Human approves execution.
The model can prepare the action carefully, gather evidence, and present a recommendation. A human clicks approve. That arrangement gets you 80% of the speed win with almost none of the risk.
Practical Tool Design Checklist
Use this when designing a new tool — every "no" is a defect to fix:
Does the tool have one clear purpose?
Is the input schema strict?
Are all arguments validated?
Does it check user permissions?
Does it have a timeout?
Are retries safe?
Is it idempotent if it has side effects?
Does it log sanitized audit events?
Does it fail safely?
Does it require approval for risky actions?

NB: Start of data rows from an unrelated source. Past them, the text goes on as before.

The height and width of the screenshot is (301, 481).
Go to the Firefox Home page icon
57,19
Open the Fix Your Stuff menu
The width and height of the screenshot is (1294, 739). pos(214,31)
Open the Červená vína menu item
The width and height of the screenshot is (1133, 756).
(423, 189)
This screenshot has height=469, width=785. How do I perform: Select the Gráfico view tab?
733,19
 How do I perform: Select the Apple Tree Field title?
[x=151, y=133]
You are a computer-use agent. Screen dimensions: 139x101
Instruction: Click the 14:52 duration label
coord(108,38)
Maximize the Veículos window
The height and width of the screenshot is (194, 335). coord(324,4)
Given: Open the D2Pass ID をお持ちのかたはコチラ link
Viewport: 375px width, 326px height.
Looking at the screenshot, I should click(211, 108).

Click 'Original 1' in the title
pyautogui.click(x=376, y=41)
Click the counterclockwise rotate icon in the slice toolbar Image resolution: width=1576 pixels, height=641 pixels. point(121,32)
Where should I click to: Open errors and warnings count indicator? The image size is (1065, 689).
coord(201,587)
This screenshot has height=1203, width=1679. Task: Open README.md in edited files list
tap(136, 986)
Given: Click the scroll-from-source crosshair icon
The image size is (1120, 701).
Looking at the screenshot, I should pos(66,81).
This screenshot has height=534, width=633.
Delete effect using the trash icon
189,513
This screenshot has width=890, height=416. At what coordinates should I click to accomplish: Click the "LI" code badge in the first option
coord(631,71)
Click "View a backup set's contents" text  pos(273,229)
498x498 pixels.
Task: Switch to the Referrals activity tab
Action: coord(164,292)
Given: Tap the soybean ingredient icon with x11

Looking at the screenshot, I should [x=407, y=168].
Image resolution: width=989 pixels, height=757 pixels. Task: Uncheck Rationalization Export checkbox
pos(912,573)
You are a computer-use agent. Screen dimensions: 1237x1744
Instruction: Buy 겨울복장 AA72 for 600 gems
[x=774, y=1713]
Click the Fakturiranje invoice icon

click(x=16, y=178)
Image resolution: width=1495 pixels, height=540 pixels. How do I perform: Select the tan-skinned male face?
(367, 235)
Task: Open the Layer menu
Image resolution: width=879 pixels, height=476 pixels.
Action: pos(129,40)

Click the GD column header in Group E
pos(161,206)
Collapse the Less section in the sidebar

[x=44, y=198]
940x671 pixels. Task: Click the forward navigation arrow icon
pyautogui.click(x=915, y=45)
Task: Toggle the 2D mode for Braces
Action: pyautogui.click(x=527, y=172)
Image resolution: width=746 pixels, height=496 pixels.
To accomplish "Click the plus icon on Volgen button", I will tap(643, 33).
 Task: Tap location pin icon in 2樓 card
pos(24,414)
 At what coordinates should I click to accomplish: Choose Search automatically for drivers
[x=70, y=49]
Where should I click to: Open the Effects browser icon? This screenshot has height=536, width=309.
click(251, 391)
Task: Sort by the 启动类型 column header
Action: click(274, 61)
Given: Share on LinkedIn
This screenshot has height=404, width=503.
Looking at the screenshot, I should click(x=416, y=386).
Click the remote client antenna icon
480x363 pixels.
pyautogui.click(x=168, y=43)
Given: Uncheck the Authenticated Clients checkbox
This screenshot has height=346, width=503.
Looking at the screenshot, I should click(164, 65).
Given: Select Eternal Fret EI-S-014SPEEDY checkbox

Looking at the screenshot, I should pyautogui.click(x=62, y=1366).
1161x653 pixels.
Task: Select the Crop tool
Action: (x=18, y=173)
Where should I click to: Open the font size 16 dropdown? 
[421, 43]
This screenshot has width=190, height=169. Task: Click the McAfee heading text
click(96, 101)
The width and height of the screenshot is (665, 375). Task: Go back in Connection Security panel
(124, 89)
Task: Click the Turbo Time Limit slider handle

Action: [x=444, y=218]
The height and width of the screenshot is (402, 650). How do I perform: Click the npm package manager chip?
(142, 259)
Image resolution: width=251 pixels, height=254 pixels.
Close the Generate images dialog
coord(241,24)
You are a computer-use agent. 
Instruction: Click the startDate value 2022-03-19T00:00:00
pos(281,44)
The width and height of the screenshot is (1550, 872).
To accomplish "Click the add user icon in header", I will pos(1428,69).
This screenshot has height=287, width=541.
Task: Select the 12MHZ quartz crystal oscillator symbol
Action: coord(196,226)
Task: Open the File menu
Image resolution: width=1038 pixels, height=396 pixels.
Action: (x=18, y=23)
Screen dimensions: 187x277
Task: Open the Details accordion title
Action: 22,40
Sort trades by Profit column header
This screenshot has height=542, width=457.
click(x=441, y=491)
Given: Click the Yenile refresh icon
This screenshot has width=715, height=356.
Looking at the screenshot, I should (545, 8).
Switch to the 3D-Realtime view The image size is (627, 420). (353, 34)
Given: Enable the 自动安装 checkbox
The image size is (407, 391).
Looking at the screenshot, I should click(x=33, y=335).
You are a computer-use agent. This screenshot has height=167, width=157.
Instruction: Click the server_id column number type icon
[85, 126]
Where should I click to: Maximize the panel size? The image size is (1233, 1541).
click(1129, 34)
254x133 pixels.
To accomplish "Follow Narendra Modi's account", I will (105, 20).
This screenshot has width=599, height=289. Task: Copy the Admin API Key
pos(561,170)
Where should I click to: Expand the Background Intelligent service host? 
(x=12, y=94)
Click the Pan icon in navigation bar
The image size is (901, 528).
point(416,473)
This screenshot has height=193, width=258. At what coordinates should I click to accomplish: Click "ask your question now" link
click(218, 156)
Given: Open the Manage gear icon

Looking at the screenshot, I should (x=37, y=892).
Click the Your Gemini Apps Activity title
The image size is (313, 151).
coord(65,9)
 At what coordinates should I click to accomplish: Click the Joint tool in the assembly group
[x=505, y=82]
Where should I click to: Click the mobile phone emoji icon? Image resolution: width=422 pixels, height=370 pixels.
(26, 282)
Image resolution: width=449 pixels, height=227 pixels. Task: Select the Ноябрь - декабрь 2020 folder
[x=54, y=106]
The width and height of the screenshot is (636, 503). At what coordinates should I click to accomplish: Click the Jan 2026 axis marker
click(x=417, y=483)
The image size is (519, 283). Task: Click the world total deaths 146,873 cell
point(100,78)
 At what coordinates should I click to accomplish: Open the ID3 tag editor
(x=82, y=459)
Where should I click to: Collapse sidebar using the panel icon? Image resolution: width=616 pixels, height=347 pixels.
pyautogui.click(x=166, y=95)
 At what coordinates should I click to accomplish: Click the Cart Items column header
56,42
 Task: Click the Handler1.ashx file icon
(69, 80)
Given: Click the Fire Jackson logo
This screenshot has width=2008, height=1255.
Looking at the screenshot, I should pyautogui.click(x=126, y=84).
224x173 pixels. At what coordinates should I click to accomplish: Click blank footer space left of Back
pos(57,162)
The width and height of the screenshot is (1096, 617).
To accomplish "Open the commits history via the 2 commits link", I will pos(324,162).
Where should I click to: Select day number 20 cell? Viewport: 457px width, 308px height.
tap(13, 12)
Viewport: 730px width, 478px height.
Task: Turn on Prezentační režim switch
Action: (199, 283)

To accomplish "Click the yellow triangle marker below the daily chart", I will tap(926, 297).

Can it be tested without the model?
Final Thoughts
Tool calling is not just an LLM feature — it's an application architecture problem. The model is unpredictable compared to normal code, so the surrounding system must be predictable. Use narrow tools, validate inputs, check permissions, add timeouts, make retries idempotent, log everything, fail safely, require approval for risky actions.
A good tool layer makes your LLM app more useful. A safe tool layer makes it possible to trust.